Supplied entries:

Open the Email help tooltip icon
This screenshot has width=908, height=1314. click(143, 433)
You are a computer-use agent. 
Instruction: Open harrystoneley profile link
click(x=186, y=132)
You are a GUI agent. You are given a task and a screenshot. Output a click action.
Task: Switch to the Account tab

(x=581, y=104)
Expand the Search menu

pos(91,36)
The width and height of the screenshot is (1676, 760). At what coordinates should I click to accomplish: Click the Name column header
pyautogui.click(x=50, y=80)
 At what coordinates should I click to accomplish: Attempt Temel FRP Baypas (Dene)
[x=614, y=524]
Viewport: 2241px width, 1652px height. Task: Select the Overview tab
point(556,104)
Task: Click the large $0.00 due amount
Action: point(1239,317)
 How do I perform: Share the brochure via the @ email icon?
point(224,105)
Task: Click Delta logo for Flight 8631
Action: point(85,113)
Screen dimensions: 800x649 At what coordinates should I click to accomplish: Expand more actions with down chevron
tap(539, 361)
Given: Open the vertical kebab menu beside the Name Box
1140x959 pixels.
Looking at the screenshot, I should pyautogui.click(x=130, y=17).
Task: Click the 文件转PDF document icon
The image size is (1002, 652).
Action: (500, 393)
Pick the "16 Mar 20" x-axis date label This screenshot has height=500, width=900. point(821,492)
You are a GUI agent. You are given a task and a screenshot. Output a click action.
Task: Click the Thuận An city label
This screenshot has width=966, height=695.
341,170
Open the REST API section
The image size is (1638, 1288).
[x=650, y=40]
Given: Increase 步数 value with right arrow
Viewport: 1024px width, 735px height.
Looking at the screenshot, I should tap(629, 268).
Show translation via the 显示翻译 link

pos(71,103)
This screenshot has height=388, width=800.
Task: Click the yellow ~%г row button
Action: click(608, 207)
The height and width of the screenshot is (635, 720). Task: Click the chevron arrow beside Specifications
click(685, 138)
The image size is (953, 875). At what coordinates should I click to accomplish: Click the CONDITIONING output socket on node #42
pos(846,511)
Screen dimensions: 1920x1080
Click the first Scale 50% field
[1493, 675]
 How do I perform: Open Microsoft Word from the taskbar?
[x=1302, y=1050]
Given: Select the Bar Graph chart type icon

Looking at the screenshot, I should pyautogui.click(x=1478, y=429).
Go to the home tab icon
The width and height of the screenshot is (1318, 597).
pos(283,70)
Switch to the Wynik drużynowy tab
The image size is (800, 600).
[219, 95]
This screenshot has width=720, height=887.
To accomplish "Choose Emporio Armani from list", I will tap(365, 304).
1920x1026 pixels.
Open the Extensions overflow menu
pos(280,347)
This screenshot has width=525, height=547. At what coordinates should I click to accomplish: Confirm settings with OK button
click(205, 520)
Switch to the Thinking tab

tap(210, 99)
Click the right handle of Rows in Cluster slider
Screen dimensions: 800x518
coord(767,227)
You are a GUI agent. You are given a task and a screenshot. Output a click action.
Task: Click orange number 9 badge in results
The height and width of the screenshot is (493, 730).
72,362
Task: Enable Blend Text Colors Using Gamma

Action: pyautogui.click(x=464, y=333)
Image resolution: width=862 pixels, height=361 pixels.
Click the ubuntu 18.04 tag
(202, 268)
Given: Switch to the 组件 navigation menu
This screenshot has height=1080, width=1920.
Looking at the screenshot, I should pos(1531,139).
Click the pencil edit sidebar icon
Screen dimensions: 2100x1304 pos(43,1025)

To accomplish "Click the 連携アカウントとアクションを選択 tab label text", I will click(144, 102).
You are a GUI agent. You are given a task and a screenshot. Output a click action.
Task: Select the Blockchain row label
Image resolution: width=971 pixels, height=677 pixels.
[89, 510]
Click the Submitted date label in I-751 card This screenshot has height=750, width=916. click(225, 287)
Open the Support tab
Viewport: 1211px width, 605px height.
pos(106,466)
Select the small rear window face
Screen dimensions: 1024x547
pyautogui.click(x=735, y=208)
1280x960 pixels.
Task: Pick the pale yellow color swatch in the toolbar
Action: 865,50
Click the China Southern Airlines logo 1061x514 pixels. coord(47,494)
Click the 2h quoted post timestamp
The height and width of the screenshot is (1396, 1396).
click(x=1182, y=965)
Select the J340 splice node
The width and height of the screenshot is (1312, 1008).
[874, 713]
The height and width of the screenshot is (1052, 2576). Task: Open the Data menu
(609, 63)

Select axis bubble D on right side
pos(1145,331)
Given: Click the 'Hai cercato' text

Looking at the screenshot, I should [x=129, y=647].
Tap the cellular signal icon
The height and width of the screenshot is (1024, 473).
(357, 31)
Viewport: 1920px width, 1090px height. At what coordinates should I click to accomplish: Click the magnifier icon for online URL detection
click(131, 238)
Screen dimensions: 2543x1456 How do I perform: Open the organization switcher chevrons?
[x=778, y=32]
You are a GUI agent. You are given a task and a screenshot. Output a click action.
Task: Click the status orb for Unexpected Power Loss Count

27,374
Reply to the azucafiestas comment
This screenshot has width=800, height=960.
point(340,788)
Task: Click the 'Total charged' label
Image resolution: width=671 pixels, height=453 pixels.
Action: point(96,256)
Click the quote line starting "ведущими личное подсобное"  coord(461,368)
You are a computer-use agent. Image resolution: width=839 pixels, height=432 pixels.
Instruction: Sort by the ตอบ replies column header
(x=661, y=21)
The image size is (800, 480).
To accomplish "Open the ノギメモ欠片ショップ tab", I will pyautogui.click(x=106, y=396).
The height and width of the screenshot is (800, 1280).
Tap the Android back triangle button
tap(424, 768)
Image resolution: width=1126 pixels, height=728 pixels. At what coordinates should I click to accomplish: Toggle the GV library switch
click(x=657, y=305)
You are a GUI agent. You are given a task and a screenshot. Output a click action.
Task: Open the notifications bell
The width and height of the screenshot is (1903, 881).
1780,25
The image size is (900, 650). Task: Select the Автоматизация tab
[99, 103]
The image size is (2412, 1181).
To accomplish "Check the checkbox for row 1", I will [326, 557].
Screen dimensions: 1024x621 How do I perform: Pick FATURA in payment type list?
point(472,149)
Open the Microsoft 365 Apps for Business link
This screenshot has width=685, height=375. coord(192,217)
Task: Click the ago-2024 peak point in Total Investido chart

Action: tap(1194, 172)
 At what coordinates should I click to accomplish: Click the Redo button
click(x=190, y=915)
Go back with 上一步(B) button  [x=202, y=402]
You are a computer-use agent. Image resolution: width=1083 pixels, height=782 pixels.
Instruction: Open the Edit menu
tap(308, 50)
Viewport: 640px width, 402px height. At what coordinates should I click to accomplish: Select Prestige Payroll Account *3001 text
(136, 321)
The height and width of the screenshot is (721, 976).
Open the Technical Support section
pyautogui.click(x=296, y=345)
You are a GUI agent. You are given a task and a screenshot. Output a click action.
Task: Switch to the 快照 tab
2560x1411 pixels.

What to do: Copy every item above line for line, with no changes.

Solution below:
Open the Email help tooltip icon
This screenshot has width=908, height=1314. click(143, 433)
You are a computer-use agent. 
Instruction: Open harrystoneley profile link
click(x=186, y=132)
You are a GUI agent. You are given a task and a screenshot. Output a click action.
Task: Switch to the Account tab

(x=581, y=104)
Expand the Search menu

pos(91,36)
The width and height of the screenshot is (1676, 760). At what coordinates should I click to accomplish: Click the Name column header
pyautogui.click(x=50, y=80)
 At what coordinates should I click to accomplish: Attempt Temel FRP Baypas (Dene)
[x=614, y=524]
Viewport: 2241px width, 1652px height. Task: Select the Overview tab
point(556,104)
Task: Click the large $0.00 due amount
Action: point(1239,317)
 How do I perform: Share the brochure via the @ email icon?
point(224,105)
Task: Click Delta logo for Flight 8631
Action: point(85,113)
Screen dimensions: 800x649 At what coordinates should I click to accomplish: Expand more actions with down chevron
tap(539, 361)
Given: Open the vertical kebab menu beside the Name Box
1140x959 pixels.
Looking at the screenshot, I should pyautogui.click(x=130, y=17).
Task: Click the 文件转PDF document icon
The image size is (1002, 652).
Action: (500, 393)
Pick the "16 Mar 20" x-axis date label This screenshot has height=500, width=900. point(821,492)
You are a GUI agent. You are given a task and a screenshot. Output a click action.
Task: Click the Thuận An city label
This screenshot has width=966, height=695.
341,170
Open the REST API section
The image size is (1638, 1288).
[x=650, y=40]
Given: Increase 步数 value with right arrow
Viewport: 1024px width, 735px height.
Looking at the screenshot, I should tap(629, 268).
Show translation via the 显示翻译 link

pos(71,103)
This screenshot has height=388, width=800.
Task: Click the yellow ~%г row button
Action: click(608, 207)
The height and width of the screenshot is (635, 720). Task: Click the chevron arrow beside Specifications
click(685, 138)
The image size is (953, 875). At what coordinates should I click to accomplish: Click the CONDITIONING output socket on node #42
pos(846,511)
Screen dimensions: 1920x1080
Click the first Scale 50% field
[1493, 675]
 How do I perform: Open Microsoft Word from the taskbar?
[x=1302, y=1050]
Given: Select the Bar Graph chart type icon

Looking at the screenshot, I should pyautogui.click(x=1478, y=429).
Go to the home tab icon
The width and height of the screenshot is (1318, 597).
pos(283,70)
Switch to the Wynik drużynowy tab
The image size is (800, 600).
[219, 95]
This screenshot has width=720, height=887.
To accomplish "Choose Emporio Armani from list", I will tap(365, 304).
1920x1026 pixels.
Open the Extensions overflow menu
pos(280,347)
This screenshot has width=525, height=547. At what coordinates should I click to accomplish: Confirm settings with OK button
click(205, 520)
Switch to the Thinking tab

tap(210, 99)
Click the right handle of Rows in Cluster slider
Screen dimensions: 800x518
coord(767,227)
You are a GUI agent. You are given a task and a screenshot. Output a click action.
Task: Click orange number 9 badge in results
The height and width of the screenshot is (493, 730).
72,362
Task: Enable Blend Text Colors Using Gamma

Action: pyautogui.click(x=464, y=333)
Image resolution: width=862 pixels, height=361 pixels.
Click the ubuntu 18.04 tag
(202, 268)
Given: Switch to the 组件 navigation menu
This screenshot has height=1080, width=1920.
Looking at the screenshot, I should pos(1531,139).
Click the pencil edit sidebar icon
Screen dimensions: 2100x1304 pos(43,1025)

To accomplish "Click the 連携アカウントとアクションを選択 tab label text", I will click(144, 102).
You are a GUI agent. You are given a task and a screenshot. Output a click action.
Task: Select the Blockchain row label
Image resolution: width=971 pixels, height=677 pixels.
[89, 510]
Click the Submitted date label in I-751 card This screenshot has height=750, width=916. click(225, 287)
Open the Support tab
Viewport: 1211px width, 605px height.
pos(106,466)
Select the small rear window face
Screen dimensions: 1024x547
pyautogui.click(x=735, y=208)
1280x960 pixels.
Task: Pick the pale yellow color swatch in the toolbar
Action: 865,50
Click the China Southern Airlines logo 1061x514 pixels. coord(47,494)
Click the 2h quoted post timestamp
The height and width of the screenshot is (1396, 1396).
click(x=1182, y=965)
Select the J340 splice node
The width and height of the screenshot is (1312, 1008).
[874, 713]
The height and width of the screenshot is (1052, 2576). Task: Open the Data menu
(609, 63)

Select axis bubble D on right side
pos(1145,331)
Given: Click the 'Hai cercato' text

Looking at the screenshot, I should [x=129, y=647].
Tap the cellular signal icon
The height and width of the screenshot is (1024, 473).
(357, 31)
Viewport: 1920px width, 1090px height. At what coordinates should I click to accomplish: Click the magnifier icon for online URL detection
click(131, 238)
Screen dimensions: 2543x1456 How do I perform: Open the organization switcher chevrons?
[x=778, y=32]
You are a GUI agent. You are given a task and a screenshot. Output a click action.
Task: Click the status orb for Unexpected Power Loss Count

27,374
Reply to the azucafiestas comment
This screenshot has width=800, height=960.
point(340,788)
Task: Click the 'Total charged' label
Image resolution: width=671 pixels, height=453 pixels.
Action: point(96,256)
Click the quote line starting "ведущими личное подсобное"  coord(461,368)
You are a computer-use agent. Image resolution: width=839 pixels, height=432 pixels.
Instruction: Sort by the ตอบ replies column header
(x=661, y=21)
The image size is (800, 480).
To accomplish "Open the ノギメモ欠片ショップ tab", I will pyautogui.click(x=106, y=396).
The height and width of the screenshot is (800, 1280).
Tap the Android back triangle button
tap(424, 768)
Image resolution: width=1126 pixels, height=728 pixels. At what coordinates should I click to accomplish: Toggle the GV library switch
click(x=657, y=305)
You are a GUI agent. You are given a task and a screenshot. Output a click action.
Task: Open the notifications bell
The width and height of the screenshot is (1903, 881).
1780,25
The image size is (900, 650). Task: Select the Автоматизация tab
[99, 103]
The image size is (2412, 1181).
To accomplish "Check the checkbox for row 1", I will [326, 557].
Screen dimensions: 1024x621 How do I perform: Pick FATURA in payment type list?
point(472,149)
Open the Microsoft 365 Apps for Business link
This screenshot has width=685, height=375. coord(192,217)
Task: Click the ago-2024 peak point in Total Investido chart

Action: tap(1194, 172)
 At what coordinates should I click to accomplish: Click the Redo button
click(x=190, y=915)
Go back with 上一步(B) button  [x=202, y=402]
You are a computer-use agent. Image resolution: width=1083 pixels, height=782 pixels.
Instruction: Open the Edit menu
tap(308, 50)
Viewport: 640px width, 402px height. At what coordinates should I click to accomplish: Select Prestige Payroll Account *3001 text
(136, 321)
The height and width of the screenshot is (721, 976).
Open the Technical Support section
pyautogui.click(x=296, y=345)
You are a GUI agent. You are given a task and a screenshot. Output a click action.
Task: Switch to the 快照 tab
2560x1411 pixels.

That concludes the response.